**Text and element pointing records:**

★ ★ ★ ★ ★ ★ ★

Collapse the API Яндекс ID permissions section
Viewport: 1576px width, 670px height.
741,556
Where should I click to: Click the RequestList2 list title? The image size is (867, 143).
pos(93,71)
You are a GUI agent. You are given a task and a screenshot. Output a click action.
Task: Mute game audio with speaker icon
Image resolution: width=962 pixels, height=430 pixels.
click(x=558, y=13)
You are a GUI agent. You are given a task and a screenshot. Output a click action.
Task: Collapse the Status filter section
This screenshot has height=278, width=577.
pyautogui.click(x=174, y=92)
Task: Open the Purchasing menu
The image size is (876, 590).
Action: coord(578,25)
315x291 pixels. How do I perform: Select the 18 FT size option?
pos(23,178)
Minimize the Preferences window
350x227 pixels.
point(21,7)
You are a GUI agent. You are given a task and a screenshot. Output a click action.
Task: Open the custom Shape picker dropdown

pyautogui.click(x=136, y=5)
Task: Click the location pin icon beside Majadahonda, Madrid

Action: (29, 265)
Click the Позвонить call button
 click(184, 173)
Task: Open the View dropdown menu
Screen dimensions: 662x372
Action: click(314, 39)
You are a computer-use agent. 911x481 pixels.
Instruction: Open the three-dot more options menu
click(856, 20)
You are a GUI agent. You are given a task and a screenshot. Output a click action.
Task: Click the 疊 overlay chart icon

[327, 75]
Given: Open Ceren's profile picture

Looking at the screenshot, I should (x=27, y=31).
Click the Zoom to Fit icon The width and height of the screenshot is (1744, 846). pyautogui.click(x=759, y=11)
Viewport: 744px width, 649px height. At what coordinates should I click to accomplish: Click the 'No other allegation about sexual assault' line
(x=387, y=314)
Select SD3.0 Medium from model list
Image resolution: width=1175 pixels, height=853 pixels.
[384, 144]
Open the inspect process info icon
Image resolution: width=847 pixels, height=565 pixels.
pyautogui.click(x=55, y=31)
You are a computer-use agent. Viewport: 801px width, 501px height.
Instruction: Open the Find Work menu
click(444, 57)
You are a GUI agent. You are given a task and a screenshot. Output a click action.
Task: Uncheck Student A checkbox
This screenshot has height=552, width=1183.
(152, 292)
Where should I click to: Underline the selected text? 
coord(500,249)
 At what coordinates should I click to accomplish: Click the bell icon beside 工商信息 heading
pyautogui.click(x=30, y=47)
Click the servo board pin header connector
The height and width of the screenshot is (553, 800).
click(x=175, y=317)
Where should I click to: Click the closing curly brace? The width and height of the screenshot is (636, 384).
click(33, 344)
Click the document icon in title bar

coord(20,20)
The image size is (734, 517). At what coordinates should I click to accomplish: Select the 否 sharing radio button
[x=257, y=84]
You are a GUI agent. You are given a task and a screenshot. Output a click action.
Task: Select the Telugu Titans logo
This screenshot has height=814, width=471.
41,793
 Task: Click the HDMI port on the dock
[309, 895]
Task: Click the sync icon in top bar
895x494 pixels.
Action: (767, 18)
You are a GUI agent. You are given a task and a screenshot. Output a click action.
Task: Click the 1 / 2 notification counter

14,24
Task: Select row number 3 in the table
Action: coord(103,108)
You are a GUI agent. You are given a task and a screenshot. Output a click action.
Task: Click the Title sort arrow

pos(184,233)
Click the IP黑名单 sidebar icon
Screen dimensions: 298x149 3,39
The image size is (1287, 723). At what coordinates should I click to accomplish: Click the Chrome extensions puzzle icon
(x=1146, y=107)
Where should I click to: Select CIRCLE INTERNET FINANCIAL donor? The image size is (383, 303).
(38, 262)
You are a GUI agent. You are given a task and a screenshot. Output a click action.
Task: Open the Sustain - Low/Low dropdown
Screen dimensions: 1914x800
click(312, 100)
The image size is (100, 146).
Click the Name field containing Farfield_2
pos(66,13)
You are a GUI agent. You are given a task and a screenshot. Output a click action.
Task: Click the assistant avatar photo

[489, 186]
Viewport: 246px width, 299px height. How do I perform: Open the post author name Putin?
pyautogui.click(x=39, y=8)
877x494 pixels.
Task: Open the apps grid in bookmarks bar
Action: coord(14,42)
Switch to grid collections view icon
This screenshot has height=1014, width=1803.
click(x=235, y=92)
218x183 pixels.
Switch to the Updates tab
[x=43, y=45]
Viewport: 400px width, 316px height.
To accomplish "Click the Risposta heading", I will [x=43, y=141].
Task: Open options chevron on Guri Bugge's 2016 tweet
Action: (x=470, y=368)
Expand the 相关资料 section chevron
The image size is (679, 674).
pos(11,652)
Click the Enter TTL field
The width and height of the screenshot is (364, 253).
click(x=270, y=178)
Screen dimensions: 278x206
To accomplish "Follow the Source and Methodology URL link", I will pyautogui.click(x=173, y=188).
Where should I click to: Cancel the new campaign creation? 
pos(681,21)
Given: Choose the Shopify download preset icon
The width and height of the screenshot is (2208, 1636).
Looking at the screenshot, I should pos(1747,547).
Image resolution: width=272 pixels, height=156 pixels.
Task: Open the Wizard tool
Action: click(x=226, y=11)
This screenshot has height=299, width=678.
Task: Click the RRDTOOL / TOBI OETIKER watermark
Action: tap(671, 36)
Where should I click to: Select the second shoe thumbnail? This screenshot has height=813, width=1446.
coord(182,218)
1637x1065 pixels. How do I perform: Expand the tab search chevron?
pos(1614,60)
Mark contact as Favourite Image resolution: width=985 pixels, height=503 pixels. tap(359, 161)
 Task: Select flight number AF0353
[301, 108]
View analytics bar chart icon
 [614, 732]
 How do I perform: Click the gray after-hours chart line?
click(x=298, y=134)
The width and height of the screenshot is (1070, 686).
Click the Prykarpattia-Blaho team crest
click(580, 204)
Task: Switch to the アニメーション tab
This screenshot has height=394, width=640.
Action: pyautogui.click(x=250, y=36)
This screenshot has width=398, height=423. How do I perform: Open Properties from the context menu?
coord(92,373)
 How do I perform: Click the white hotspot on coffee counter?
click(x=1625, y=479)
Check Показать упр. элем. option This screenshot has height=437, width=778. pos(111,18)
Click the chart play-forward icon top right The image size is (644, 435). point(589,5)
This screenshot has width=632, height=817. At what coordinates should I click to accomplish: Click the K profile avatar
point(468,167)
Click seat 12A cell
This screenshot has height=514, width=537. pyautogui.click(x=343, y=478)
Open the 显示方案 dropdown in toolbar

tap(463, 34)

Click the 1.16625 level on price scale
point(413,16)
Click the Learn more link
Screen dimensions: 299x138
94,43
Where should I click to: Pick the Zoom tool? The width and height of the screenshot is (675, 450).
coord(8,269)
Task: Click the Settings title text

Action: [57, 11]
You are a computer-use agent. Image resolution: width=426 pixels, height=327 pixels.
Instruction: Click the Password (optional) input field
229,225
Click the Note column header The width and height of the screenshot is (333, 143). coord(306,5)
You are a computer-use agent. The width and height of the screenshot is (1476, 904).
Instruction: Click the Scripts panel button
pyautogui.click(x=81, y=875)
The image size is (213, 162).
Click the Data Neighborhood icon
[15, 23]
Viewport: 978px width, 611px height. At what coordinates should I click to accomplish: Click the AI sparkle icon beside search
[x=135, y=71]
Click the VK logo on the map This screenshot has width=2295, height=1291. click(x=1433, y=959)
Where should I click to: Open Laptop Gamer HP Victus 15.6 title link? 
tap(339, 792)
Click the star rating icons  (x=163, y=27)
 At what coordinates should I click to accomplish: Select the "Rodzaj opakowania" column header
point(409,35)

★ ★ ★ ★ ★ ★ ★

**What to work on:**
Rewrite the lines of the listing beginning with the line containing "Viewport: 978px width, 611px" and ending with the line containing "tap(339, 792)", adding 116 to each coordinate value in the answers. Reproduce every other part of those lines unchanged.

**Final result:**
Viewport: 978px width, 611px height. At what coordinates should I click to accomplish: Click the AI sparkle icon beside search
[x=251, y=187]
Click the VK logo on the map This screenshot has width=2295, height=1291. click(x=1549, y=1075)
Where should I click to: Open Laptop Gamer HP Victus 15.6 title link? 
tap(455, 908)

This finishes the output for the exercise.